Directive >>
Continue the documentation of the method for creating journal pages, picking up right after its final sentence.

___ Text

Create journal pages.

This method is a wrapper for the different Journal methods for making journal pages (Batch.experiment.journal.xxx). It is under development. If you want to use ‘advanced’ options (i.e. not loading from a db), please consider using the methods available in Journal for now.

Parameters:
  • description

    the information and meta-data needed to generate the journal pages:

    • empty: create an empty journal

    • dict: create journal pages from a dictionary

    • pd.DataFrame: create journal pages from a pandas.DataFrame

    • ’filename.json’: load cellpy batch file

    • ’filename.xlsx’: create journal pages from an Excel file.

  • from_db (bool) – Deprecation Warning: this parameter will be removed as it is the default anyway. Generate the pages from a db (the default option). This will be over-ridden if description is given.

  • auto_use_file_list (bool) – Experimental feature. If True, a file list will be generated and used instead of searching for files in the folders.

______
___ Entries

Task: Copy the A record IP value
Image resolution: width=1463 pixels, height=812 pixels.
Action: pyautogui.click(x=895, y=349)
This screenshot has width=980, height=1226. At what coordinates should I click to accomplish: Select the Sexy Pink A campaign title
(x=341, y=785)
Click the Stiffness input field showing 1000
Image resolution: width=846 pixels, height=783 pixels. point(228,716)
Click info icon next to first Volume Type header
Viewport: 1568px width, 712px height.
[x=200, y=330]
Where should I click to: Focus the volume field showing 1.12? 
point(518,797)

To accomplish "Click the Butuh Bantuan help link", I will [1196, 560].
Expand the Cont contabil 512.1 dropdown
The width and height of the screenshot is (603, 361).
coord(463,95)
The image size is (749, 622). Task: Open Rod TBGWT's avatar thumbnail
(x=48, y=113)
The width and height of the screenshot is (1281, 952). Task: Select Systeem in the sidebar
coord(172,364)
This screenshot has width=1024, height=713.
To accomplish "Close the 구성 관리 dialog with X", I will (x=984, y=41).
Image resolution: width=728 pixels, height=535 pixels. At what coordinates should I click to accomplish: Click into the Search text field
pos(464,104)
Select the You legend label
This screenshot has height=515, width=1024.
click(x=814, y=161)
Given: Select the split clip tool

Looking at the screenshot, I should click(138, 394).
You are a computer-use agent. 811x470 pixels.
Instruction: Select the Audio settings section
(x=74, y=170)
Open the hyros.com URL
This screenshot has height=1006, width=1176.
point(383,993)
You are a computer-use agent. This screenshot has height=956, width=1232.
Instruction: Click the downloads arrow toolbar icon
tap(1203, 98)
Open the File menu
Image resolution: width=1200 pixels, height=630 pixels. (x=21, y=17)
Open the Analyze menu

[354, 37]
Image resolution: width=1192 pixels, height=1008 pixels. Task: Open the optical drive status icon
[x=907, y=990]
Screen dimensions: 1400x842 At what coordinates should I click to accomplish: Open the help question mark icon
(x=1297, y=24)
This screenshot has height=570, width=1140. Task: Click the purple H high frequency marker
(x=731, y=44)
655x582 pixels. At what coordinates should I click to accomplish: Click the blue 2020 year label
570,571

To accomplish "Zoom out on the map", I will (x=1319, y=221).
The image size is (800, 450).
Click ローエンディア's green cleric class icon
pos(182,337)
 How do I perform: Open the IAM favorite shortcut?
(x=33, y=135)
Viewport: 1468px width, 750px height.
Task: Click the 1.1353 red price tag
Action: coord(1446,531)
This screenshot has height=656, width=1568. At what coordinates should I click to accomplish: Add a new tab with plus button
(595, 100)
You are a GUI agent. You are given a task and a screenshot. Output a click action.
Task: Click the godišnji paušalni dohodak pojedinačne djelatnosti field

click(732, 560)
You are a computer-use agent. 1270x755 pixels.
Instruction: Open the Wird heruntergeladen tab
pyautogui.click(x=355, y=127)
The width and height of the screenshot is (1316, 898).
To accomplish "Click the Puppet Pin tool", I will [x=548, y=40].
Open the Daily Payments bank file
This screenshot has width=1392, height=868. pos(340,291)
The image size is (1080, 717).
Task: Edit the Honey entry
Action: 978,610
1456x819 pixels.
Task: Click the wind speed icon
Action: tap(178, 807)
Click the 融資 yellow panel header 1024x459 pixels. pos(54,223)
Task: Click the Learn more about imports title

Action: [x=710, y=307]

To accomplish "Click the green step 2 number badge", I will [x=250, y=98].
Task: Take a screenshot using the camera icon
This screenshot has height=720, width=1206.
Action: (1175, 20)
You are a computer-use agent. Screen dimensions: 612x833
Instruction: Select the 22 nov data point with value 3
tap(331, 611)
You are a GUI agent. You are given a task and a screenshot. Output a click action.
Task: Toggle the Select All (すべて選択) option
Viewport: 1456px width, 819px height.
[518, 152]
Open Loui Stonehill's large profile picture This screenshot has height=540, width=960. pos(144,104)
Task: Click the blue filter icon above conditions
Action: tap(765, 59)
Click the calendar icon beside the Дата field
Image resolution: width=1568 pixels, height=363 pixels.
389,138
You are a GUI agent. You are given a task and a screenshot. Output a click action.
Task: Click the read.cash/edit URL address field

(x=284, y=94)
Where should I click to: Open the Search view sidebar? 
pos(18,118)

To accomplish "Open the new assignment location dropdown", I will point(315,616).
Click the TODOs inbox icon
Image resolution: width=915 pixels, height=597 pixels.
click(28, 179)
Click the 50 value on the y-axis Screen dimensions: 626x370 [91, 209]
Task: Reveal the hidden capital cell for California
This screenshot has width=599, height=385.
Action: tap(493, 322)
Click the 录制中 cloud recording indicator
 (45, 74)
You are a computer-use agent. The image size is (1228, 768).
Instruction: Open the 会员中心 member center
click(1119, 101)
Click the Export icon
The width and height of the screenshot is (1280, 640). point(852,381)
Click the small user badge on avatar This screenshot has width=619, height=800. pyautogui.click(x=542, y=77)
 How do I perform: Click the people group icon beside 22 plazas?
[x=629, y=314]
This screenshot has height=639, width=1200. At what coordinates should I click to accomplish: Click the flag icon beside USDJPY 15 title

______

Reply >>
  • file_list_kwargs (dict) – Experimental feature. Keyword arguments to be sent to the file list generator.

  • **kwargs – sent to sub-function(s) (e.g. from_db -> simple_db_reader -> find_files -> filefinder.search_for_files).

The following keyword arguments are picked up by from_db:

Transferred Parameters:
  • project – None

  • name – None

  • batch_col – None

The following keyword arguments are picked up by simple_db_reader:

Transferred Parameters:
  • reader – a reader object (defaults to dbreader.Reader)

  • cell_ids – keys (cell IDs)

  • file_list – file list to send to filefinder (instead of searching in folders for files).

  • pre_path – prepended path to send to filefinder.

  • include_key – include the key col in the pages (the cell IDs).

  • include_individual_arguments – include the argument column in the pages.

  • additional_column_names – list of additional column names to include in the pages.

The following keyword arguments are picked up by filefinder.search_for_files:

Transferred Parameters:
  • run_name (str) – run-file identification.

  • raw_extension (str) – optional, extension of run-files (without the ‘.’).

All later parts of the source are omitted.